Here, ${H^ + }$ is the common ion, and will exert a common ion effect. The total concentration of ${H^ + }$ ions now will be $= x + 0.1$ (both from acetic acid and Hydrochloric acid). The dissociation Constant ${K_a}$ of acetic acid can be given as:
${K_a} = \dfrac{{[C{H_3}CO{O^ - }][{H^ + }]}}{{[C{H_3}COOH]}}$
Substituting the values we get,
$1.8 \times {10^{ - 5}} = \dfrac{{(x)(0.1 + x)}}{{0.2}}$
$0.36 \times {10^{ - 5}} = (x) \times (x + 0.1)$
${x^2} + 0.1x - 0.36 \times {10^{ - 5}} = 0$
$x = 0.35 \times {10^{ - 4}}$
To find the percentage dissociation the formula would be: $\dfrac{{Dissociated{\text{ }}Amount}}{{Initial{\text{ }}Amount}} \times 100$
Therefore, the percentage dissociation of acetic acid will be $= \dfrac{{0.35 \times {{10}^{ - 4}}}}{{0.2}} \times 100 = 0.0175\%$
This value is approximately equal to $0.018\%$ .

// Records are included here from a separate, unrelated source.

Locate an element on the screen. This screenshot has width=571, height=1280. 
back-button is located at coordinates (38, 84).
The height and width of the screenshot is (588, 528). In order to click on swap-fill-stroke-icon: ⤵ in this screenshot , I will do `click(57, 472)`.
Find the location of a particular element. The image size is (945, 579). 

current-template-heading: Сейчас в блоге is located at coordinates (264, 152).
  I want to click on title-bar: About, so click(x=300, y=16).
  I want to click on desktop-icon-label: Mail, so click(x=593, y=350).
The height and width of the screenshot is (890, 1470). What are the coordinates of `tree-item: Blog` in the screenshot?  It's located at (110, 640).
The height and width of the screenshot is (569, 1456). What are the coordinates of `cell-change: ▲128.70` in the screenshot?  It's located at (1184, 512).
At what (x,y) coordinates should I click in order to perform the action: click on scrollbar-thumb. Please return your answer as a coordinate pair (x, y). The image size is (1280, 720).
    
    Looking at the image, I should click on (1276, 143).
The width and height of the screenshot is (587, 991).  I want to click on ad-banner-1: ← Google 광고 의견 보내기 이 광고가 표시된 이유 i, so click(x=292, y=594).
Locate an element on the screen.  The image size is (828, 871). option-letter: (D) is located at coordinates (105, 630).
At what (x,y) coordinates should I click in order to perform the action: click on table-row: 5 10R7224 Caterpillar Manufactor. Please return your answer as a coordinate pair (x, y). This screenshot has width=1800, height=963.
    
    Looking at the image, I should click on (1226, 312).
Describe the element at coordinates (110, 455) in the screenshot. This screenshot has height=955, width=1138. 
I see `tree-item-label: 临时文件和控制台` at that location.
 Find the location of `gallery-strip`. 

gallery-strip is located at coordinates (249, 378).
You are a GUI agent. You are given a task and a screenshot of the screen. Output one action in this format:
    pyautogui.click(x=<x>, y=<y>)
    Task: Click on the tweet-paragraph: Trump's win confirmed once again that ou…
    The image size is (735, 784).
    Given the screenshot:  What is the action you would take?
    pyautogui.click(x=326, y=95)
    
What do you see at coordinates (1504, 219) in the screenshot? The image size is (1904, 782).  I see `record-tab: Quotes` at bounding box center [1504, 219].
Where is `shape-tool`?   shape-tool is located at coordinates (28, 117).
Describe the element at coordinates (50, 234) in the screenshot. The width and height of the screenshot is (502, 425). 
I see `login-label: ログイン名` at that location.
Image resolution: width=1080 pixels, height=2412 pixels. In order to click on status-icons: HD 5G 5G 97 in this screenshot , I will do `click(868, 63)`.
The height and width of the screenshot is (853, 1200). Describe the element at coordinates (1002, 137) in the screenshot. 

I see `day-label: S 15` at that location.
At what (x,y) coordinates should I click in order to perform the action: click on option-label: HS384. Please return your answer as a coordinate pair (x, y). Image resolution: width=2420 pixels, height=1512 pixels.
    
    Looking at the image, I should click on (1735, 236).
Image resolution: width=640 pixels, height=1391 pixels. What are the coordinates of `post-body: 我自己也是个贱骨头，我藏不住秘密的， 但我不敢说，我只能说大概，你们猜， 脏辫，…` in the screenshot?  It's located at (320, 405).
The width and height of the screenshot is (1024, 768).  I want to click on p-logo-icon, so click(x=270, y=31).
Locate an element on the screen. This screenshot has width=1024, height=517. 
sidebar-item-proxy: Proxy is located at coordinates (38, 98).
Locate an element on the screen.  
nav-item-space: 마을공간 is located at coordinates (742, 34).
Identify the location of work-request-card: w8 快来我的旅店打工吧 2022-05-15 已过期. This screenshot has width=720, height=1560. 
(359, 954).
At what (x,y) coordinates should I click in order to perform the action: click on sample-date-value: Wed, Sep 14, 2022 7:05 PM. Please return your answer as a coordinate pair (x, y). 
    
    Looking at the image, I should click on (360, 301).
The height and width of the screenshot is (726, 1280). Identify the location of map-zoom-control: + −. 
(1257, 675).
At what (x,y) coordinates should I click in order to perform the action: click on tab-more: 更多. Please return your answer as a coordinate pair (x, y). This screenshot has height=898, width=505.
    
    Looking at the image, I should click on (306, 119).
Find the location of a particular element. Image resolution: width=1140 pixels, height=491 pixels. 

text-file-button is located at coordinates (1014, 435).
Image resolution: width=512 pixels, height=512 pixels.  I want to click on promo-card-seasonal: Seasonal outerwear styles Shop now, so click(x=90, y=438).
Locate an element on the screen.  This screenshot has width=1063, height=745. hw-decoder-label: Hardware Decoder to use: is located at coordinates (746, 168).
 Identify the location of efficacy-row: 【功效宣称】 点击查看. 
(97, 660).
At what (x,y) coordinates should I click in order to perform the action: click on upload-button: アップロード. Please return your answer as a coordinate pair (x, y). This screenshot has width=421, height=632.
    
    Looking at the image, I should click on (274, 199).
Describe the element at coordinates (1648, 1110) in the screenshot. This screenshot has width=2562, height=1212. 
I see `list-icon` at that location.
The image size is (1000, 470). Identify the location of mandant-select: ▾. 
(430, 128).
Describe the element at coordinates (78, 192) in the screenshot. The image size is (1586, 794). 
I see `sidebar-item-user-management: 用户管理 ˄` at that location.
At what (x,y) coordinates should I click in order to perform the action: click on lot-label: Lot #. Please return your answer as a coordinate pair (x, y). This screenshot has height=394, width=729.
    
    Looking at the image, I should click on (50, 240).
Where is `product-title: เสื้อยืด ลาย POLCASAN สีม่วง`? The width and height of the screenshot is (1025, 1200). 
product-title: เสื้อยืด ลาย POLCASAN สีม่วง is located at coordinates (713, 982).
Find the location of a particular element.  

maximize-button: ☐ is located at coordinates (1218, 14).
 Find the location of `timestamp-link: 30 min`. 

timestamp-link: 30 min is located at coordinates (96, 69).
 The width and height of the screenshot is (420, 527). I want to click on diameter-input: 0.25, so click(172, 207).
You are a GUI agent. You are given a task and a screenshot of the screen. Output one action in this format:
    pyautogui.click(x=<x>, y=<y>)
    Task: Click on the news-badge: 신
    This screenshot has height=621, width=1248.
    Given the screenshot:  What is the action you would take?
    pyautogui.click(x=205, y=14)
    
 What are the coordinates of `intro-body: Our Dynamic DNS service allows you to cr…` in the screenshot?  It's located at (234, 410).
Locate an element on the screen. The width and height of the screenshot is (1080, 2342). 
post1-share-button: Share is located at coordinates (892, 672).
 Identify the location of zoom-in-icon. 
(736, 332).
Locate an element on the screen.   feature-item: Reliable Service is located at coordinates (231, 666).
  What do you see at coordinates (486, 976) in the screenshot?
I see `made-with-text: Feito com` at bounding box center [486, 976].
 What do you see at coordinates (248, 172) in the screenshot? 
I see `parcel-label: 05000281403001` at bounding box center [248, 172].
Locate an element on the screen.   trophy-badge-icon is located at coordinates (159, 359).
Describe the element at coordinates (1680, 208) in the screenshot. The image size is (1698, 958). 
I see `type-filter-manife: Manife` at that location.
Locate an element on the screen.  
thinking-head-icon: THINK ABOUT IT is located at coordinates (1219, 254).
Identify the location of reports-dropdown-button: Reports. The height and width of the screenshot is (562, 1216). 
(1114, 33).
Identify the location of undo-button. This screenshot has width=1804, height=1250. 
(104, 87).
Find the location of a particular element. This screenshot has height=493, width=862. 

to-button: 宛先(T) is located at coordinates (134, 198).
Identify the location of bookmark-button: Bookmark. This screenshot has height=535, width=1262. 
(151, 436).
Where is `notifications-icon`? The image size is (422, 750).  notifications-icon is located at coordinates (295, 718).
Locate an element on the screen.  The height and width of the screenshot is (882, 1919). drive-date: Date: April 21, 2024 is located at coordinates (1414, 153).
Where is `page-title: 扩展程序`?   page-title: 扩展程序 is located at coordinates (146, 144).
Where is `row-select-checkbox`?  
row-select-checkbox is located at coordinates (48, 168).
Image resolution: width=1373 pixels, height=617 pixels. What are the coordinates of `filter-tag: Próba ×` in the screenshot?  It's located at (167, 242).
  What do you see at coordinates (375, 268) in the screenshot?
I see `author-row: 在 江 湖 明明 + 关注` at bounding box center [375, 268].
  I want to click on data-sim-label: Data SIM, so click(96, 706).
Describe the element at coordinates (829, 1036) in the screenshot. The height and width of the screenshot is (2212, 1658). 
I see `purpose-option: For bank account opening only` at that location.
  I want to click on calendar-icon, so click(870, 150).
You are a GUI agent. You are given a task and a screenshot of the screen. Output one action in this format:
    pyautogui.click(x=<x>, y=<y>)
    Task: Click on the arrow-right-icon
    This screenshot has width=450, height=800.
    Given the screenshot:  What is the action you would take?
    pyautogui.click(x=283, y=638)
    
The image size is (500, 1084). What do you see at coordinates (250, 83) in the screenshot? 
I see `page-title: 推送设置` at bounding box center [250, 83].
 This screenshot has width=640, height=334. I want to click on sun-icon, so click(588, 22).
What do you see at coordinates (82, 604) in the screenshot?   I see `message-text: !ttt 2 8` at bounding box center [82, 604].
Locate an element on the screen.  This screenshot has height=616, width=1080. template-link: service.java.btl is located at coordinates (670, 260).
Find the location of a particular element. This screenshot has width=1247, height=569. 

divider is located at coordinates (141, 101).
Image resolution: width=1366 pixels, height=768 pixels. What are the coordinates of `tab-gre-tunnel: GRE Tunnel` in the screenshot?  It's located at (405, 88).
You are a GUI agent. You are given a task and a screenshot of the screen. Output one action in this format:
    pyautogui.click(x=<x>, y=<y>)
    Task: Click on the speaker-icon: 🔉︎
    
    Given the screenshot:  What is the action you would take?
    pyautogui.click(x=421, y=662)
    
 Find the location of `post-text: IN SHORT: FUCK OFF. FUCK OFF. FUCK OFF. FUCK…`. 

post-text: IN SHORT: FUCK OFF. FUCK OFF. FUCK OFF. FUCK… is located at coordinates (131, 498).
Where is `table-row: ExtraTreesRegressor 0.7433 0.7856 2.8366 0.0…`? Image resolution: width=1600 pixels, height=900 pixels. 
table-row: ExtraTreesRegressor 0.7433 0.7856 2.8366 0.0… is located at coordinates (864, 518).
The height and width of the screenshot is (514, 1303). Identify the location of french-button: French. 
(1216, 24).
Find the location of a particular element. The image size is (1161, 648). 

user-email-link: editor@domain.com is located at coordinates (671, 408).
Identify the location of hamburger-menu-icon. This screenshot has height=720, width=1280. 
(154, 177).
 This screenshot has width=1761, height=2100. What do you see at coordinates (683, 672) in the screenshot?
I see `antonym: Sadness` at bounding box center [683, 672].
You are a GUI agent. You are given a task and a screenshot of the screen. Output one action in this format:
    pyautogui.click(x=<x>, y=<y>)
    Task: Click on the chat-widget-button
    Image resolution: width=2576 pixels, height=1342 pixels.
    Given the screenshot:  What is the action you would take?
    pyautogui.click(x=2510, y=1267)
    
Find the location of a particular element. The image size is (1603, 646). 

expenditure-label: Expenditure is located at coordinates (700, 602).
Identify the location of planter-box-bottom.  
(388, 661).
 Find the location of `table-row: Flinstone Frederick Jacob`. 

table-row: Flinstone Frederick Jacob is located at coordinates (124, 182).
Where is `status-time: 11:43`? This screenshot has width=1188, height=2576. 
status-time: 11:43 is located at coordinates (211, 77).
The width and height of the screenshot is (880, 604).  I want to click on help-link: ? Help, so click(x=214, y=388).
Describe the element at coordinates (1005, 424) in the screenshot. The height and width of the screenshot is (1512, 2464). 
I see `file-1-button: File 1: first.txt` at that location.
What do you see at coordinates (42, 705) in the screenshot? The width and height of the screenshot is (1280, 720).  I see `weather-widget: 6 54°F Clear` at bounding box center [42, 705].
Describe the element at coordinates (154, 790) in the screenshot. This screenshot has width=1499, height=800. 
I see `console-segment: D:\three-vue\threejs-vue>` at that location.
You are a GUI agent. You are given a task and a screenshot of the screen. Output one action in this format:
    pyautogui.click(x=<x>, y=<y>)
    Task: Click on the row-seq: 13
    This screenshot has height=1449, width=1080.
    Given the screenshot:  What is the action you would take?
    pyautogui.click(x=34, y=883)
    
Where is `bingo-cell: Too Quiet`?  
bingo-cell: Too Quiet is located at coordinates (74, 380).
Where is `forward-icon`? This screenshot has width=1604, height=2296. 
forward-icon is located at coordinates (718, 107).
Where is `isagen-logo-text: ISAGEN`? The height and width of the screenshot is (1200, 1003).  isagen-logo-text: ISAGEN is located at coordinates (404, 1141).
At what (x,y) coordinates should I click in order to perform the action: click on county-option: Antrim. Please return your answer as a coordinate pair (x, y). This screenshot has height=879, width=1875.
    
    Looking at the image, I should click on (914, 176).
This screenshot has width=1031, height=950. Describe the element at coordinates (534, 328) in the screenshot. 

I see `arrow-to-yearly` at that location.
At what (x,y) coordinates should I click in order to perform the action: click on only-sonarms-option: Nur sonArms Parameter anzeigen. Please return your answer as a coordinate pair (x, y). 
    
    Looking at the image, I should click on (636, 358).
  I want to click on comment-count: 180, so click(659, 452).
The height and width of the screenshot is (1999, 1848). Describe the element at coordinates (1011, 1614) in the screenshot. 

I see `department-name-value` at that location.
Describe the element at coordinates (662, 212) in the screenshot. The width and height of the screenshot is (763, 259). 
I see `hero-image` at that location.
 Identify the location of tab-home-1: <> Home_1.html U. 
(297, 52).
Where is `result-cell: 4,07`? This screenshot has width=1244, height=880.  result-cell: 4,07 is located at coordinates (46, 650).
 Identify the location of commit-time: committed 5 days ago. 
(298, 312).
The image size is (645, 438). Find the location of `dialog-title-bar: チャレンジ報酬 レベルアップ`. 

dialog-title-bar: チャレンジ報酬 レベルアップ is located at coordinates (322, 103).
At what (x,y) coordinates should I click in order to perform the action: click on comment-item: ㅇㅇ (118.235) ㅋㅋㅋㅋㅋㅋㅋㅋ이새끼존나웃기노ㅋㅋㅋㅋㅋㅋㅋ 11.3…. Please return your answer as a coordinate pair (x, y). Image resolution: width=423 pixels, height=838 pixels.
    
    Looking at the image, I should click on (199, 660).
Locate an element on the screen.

Hence the correct answer is Option A).

Note :
Common Ion effect refers to the suppression of the Dissociation constant of any weak electrolyte by addition of a small amount of strong electrolyte having a common ion. In the given problem the ${H^ + }$ is the common ion, hence its overall concentration increases. Also, remember that if ${K_a}$ of any electrolyte is given, then that electrolyte is always a weak electrolyte. Strong electrolytes have unity as the dissociation constant.